Due to appear twice yearly (in spring and fall), the magazine’s goal is to promote Korean climbers and their achievements among the international climbing community with complete, accurate information.
“Fall 2009’s issue was distributed at the latest UIAA’s general assembly, held in Portugal on October 8-11th,” Kyu said. Contents were mainly focused on 2009 Himalayan expeditions (Everest, Kangchenjunga, Dhaulagiri, Nanga Parbat, Gasherbrum and Spantik). Korean climbers such as Miss Oh and the late Miss Go, in addition to general rock and ice climbing coverage, books, mountain-related events in Korea and KAF’s activities.
“A KAF representative at UIAA’s assembly hoped the new magazine would help Korean climbers to get better-known and properly considered among the international community,” Kyu added. “An on-line version of Korean Alpine News will soon be available as well, said the KAF representative.”
Nives Meroi on 8000er climbing: about men, women and style beyond the rock.

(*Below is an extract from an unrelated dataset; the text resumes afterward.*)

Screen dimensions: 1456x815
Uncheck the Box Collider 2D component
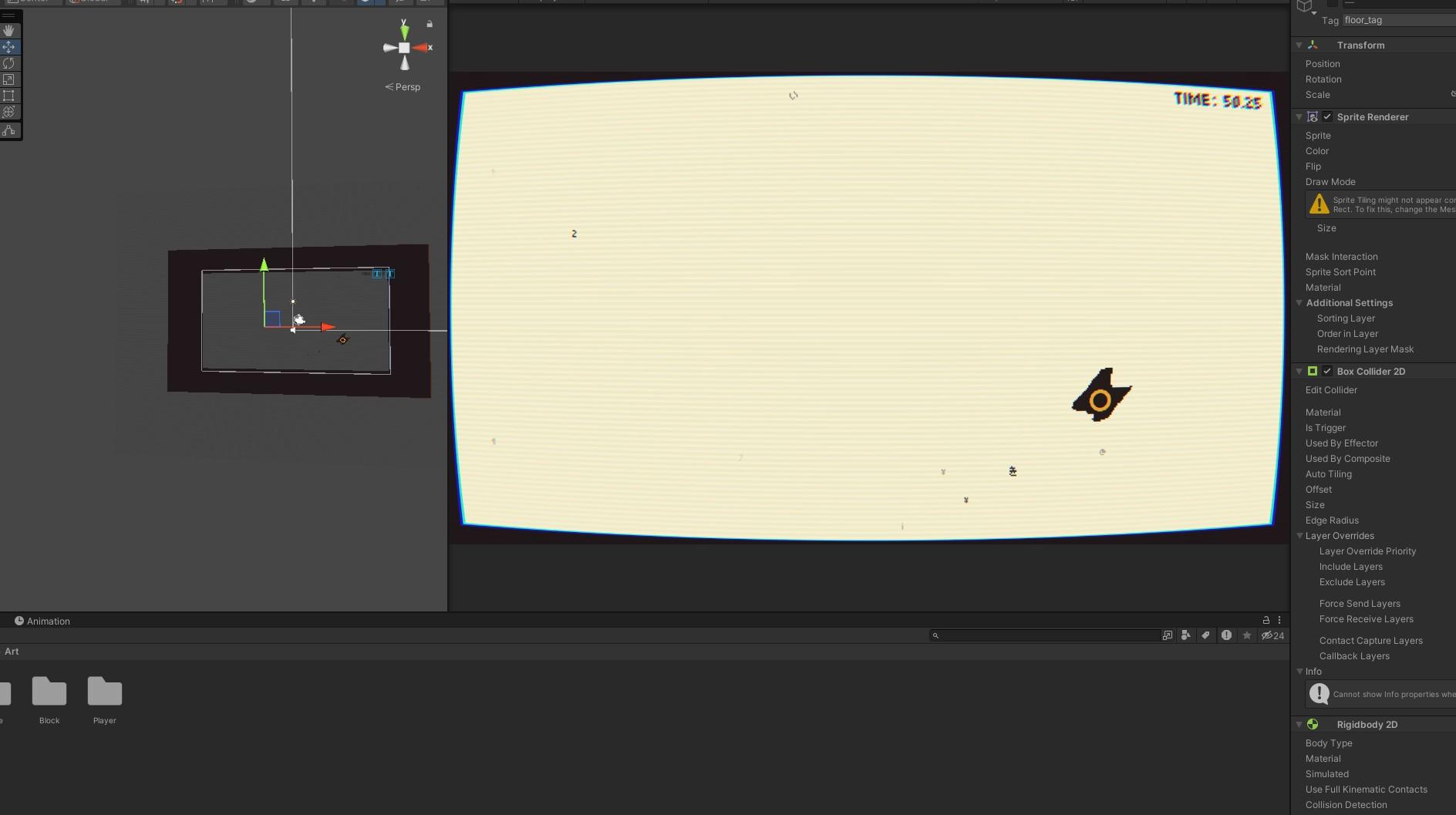coord(1327,372)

The usually quiet Nives Meroi has put up a new personal website together with sister Leila. On top of general information and multimedia files about her expeditions, there are selected articles about climbing issues.
In a story about Women and 8000ers, Nives writes: “The rules of the game, as well as behavioral ethics and strict style-definitions (alpine/Himalayan, guided, commercial, etc.) have been established by men.”
“The maze of regulations is as rigid as it is (lately) less and less respected. In the end, each climber will face mountains with their own attitude and purpose, sprung from their personal circumstances; psychological, emotional and cultural. As a woman, I may have tried to adapt to the male model instead of cultivating my own skills and values, which are neither superior nor inferior to those of a man, but simply different.”
In another article, Nives issued a warning about safety in numbers. “In the Himalayas, just like in the Alps, there are areas and mountains where you’ll find yourself completely alone and isolated, while others are overcrowded,” she wrote. “However, being days away from another human being is not so different from climbing in line on fixed ropes on Everest: Having people around may just create a false sense of security; in the end, we are still alone. We must be aware of our self-sufficiency, both physical and psychological, and carefully evaluate our own risk threshold before we act.”
As for helping climbers in trouble, Nives pointed out: “Actually, I don’t think that the mountain makes us any better: we are the same at altitude and at sea level. Someone who refuses to help fellow-citizens at home won’t behave different in the mountains.”
“On the other hand, it is absurd to set up rules aiming to ‘force’ expeditions to help each other: first, because rules are apparently there not to be obeyed; second, because taking assistance for granted might encourage inexperienced climbers to face challenges they’re absolutely not prepared for.”